N-(3-Methoxyphenethyl)-2-propylpentanamide

Abstract

Herein, we present the synthesis of N-(3-methoxyphenethyl)-2-propylpentanamide, a derivative of valproic acid. The compound has been thoroughly characterized through melting-point determination, ¹H and ¹³C NMR spectroscopy, infrared spectroscopy, and mass spectrometry. The comprehensive analytical data obtained from these techniques confirm the successful preparation and structural integrity of the newly synthesized molecule.

1. Introduction

Valproic acid (VPA) is a widely used medication with diverse therapeutic applications across numerous neurological and psychiatric conditions.

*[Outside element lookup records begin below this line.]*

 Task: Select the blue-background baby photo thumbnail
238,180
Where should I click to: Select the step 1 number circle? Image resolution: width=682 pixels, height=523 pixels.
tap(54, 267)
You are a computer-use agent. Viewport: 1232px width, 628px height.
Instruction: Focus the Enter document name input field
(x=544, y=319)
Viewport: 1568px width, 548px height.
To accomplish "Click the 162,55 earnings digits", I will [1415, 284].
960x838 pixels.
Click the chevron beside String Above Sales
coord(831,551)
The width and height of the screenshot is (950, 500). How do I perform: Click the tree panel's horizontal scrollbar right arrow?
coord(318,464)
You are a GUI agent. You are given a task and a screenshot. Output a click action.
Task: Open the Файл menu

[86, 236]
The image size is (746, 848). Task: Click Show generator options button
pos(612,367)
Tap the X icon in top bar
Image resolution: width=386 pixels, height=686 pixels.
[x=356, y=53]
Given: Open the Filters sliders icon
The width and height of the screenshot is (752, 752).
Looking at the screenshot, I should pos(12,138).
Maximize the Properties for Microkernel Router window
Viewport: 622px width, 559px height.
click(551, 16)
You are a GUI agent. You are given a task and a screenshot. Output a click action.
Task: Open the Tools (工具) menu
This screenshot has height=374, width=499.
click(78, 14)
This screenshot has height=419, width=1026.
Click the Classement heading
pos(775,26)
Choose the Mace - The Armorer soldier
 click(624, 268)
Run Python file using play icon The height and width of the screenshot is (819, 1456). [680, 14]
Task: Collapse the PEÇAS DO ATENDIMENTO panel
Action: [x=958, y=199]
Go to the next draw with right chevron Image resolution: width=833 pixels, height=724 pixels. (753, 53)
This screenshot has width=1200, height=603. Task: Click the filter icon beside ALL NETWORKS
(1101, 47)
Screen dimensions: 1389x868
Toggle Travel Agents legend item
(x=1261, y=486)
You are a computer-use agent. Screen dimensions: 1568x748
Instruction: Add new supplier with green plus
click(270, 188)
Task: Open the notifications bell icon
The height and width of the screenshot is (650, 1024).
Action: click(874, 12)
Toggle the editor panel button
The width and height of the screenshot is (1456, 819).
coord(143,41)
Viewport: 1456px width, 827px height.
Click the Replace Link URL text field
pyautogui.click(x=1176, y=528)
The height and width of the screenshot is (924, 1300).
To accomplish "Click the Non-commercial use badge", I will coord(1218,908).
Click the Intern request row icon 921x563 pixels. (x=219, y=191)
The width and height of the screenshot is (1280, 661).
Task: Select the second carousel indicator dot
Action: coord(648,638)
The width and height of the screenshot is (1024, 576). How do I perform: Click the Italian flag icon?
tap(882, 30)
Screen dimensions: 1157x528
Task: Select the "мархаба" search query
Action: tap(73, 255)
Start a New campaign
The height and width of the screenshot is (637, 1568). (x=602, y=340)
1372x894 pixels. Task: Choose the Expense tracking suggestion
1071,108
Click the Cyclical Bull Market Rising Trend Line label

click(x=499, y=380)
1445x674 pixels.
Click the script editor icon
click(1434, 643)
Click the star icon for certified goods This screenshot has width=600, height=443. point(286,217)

It is prescribed to control various forms of epilepsy, manage bipolar disorder, and prevent migraines [1]. Chemically, it is known as 2-propylpentanoic acid—a short-chain fatty acid and structural analog of valeric acid, which occurs naturally in Valeriana officinalis [2]. In addition to its use in epilepsy, VPA is utilized for migraine prophylaxis, the management of bipolar disorder, and experimentally as a protective agent in diabetic neuropathy [2]. Despite its strong efficacy, the clinical use of VPA is constrained by rare but serious adverse effects—including hepatotoxicity, teratogenicity, and neural tube defects, particularly in pregnant women—necessitating stringent monitoring and regulatory oversight [3]. The pharmacologically active form of the drug is the valproate anion, which predominates at physiological pH and is responsible for its therapeutic effects [4].

2-Phenylethylamine (PEA) is an endogenous trace amine present throughout the brains of both vertebrate and invertebrate species [5,6]. The term “trace amine” refers to a class of amines that occur at much lower intra- and extracellular concentrations than the chemically and functionally related biogenic amines [7]. Alterations in the metabolism of 2-phenylethylamine can contribute to a variety of central nervous system disorders, including schizophrenia, Tourette’s syndrome, and attention deficit disorder, among others [8]. PEA is a small molecule that has very intriguing and yet at the same time quite different from each other functions—it has the role of a neurotransmitter and is also used in food processing [7].

Many methoxy (OCH₃)-containing compounds arise in nature through the action of O-methylating enzymes on hydroxylated substrates, making methoxy groups a common feature in naturally derived drugs [8]. It improves drug binding, physicochemical properties, and metabolic behavior, making it a valuable tool for medicinal chemists in drug design and optimization [8].

Given the broad therapeutic relevance of VPA (given in red at Figure 1) and the important neuroactive functions of PEA (given in blue at Figure 1), designing a hybrid molecule 1 (Figure 1) that incorporates structural features of both compounds presents a promising strategy for developing novel CNS-active agents.

VPA provides well-established anticonvulsant and mood-stabilizing properties, while PEA, as an endogenous trace amine, plays a modulatory role in neurotransmission and is implicated in several neuropsychiatric disorders. Introducing a methoxy group at the 3-position further enhances this design rationale, as methoxy substituents commonly improve binding affinity, physicochemical properties, and metabolic stability in drug candidates. Therefore, a hybrid structure combining VPA with 3-methoxy-substituted PEA may yield a molecule with synergistic or improved pharmacological effects, potentially reducing adverse effects while expanding therapeutic potential within neurological and psychiatric disorders.

2. Results and Discussion

In this work, we describe the successful synthesis of N-(3-methoxyphenethyl)-2-propylpentanamide. For this purpose, the carboxyl functional group of valproic acid was initially transformed into its corresponding acyl chloride derivative, which was then allowed to react with 2-(3-methoxyphenyl)ethan-1-amine (Scheme 1).

The structure of the synthesized compound was confirmed through comprehensive spectral analysis, including melting-point determination, ¹H and ¹³C NMR, IR, and mass spectrometry.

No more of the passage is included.